TASK INSTRUCTIONS: Where in the listing does the word "heart" appear? Report each line that holds it.

EXTRACTED ENTRIES:
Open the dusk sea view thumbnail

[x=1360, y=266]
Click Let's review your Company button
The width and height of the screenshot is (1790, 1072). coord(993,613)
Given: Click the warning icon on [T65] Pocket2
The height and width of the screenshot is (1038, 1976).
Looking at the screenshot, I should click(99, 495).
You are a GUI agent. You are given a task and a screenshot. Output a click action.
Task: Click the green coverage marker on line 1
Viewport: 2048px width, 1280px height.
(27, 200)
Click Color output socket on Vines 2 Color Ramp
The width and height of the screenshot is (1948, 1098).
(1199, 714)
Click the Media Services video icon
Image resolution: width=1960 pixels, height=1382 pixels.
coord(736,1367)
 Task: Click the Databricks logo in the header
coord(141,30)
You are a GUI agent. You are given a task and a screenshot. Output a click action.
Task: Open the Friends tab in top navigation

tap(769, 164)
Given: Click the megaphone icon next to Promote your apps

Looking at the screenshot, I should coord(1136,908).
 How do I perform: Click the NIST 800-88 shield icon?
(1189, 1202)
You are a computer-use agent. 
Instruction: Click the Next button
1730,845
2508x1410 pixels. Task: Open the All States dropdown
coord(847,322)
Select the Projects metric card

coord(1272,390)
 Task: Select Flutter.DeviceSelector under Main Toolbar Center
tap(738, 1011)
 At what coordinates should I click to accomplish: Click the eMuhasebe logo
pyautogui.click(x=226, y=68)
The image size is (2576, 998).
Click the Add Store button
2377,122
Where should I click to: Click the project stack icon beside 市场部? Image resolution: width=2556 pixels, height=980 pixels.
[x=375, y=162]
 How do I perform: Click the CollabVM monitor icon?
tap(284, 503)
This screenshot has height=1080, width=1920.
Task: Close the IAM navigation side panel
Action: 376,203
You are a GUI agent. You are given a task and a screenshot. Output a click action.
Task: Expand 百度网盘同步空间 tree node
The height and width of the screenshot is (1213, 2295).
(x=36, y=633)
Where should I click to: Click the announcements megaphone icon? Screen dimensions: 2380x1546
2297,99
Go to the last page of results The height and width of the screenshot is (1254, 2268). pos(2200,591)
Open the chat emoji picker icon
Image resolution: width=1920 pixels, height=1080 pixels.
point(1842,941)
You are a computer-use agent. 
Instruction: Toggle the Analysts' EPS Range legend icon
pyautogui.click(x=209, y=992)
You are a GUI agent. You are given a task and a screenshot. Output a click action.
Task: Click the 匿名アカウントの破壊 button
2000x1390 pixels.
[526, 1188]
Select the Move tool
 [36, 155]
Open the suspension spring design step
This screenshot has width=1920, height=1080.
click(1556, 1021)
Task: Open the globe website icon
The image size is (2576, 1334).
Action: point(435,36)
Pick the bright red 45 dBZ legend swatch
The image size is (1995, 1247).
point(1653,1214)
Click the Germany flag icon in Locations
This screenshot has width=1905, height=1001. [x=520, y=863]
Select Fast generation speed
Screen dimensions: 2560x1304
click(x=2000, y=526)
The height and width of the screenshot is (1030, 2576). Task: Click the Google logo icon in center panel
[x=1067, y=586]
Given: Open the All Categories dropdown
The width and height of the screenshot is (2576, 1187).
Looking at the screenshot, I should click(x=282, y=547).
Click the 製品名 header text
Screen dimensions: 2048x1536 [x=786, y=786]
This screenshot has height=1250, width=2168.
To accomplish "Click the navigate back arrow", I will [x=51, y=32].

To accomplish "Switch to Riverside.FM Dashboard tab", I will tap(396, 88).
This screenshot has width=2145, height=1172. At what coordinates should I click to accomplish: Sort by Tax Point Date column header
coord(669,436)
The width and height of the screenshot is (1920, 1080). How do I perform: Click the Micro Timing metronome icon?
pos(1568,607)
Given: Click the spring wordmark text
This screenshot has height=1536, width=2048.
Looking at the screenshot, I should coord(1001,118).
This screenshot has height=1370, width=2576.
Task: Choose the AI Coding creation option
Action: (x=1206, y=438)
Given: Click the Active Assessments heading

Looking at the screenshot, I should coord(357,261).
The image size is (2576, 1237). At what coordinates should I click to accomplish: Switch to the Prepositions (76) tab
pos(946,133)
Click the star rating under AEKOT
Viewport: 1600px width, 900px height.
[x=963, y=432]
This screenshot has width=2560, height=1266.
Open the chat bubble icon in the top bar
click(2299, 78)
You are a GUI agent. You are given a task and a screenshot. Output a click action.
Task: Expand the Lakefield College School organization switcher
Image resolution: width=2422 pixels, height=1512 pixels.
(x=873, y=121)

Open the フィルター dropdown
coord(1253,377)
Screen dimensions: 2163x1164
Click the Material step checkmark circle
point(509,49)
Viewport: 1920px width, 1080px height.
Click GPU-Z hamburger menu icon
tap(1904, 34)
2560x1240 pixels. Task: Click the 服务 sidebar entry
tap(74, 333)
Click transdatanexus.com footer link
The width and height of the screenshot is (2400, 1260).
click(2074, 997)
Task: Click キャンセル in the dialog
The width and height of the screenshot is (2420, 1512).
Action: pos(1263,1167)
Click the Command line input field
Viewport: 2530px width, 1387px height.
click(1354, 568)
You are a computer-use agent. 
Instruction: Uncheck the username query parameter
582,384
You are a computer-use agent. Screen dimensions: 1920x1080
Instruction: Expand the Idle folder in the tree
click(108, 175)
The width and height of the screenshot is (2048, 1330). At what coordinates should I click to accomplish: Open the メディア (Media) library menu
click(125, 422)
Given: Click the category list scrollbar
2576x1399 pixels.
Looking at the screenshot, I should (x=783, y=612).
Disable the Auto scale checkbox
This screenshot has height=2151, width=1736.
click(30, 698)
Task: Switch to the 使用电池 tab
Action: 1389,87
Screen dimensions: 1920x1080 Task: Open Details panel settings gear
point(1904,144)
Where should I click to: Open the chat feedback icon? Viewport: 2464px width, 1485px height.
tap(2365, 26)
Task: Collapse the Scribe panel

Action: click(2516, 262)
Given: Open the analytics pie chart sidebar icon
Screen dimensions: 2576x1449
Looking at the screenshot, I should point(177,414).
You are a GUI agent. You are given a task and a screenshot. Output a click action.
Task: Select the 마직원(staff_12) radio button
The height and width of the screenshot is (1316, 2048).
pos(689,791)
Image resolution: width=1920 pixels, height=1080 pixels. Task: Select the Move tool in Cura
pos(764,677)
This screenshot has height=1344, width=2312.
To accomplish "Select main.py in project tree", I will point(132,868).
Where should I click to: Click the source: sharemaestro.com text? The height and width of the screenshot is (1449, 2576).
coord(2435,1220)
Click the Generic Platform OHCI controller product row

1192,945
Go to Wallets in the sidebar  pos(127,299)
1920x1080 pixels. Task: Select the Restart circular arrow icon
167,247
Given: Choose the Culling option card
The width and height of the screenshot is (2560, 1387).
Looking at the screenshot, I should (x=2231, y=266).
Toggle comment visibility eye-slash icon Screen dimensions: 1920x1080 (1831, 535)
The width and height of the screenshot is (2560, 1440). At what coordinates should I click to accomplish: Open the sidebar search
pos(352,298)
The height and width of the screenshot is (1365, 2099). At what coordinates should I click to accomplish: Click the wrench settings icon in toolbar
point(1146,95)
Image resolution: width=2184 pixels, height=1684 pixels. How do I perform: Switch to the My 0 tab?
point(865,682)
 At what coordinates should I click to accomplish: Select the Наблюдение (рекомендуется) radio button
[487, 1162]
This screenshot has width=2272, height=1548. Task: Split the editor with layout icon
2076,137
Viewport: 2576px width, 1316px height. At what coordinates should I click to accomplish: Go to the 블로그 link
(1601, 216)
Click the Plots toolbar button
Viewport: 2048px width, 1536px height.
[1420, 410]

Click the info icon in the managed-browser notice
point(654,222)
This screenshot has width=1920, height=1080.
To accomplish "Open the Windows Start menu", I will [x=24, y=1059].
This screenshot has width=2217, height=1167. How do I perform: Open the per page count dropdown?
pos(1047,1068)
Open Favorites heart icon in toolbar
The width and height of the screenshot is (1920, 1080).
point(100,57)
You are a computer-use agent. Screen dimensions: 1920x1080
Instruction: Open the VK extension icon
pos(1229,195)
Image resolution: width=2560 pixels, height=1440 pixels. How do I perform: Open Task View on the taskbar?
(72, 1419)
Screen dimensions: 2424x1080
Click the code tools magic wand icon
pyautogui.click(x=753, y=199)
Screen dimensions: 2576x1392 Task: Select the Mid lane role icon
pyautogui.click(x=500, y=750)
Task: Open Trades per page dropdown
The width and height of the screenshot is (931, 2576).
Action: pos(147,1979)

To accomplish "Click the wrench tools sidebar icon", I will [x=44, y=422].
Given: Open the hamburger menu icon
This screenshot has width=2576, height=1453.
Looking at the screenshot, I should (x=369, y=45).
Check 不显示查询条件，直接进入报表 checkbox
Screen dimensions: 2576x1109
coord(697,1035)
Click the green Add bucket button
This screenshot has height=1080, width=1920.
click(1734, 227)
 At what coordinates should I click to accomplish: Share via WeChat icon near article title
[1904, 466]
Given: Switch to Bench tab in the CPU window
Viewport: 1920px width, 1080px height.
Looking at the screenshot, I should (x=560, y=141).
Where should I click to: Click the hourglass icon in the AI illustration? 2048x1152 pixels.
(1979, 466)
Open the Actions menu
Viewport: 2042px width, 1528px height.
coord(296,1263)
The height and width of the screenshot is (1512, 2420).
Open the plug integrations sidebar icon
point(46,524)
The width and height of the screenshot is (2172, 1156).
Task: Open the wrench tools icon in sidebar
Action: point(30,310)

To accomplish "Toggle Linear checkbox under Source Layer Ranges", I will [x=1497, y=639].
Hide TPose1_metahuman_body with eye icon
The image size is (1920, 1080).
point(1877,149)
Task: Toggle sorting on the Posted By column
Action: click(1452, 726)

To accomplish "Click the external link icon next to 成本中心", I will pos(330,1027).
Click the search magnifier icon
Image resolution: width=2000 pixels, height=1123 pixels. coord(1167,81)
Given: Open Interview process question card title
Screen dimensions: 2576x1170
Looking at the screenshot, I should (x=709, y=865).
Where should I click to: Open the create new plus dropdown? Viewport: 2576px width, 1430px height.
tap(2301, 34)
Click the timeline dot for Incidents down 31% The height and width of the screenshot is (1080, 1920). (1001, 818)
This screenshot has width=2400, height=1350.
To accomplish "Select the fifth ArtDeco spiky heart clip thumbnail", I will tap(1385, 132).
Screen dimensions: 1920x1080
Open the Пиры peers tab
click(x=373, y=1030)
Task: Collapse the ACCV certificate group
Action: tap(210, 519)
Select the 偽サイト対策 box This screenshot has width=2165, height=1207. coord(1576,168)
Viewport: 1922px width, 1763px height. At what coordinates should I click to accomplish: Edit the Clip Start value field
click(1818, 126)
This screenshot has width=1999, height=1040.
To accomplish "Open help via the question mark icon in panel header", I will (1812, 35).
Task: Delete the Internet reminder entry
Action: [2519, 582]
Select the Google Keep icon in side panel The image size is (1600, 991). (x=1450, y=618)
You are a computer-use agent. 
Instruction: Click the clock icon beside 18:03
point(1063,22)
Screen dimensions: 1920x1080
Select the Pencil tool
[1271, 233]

YOUR SOLUTION:
Open Favorites heart icon in toolbar
To accomplish "Select the fifth ArtDeco spiky heart clip thumbnail", I will tap(1385, 132).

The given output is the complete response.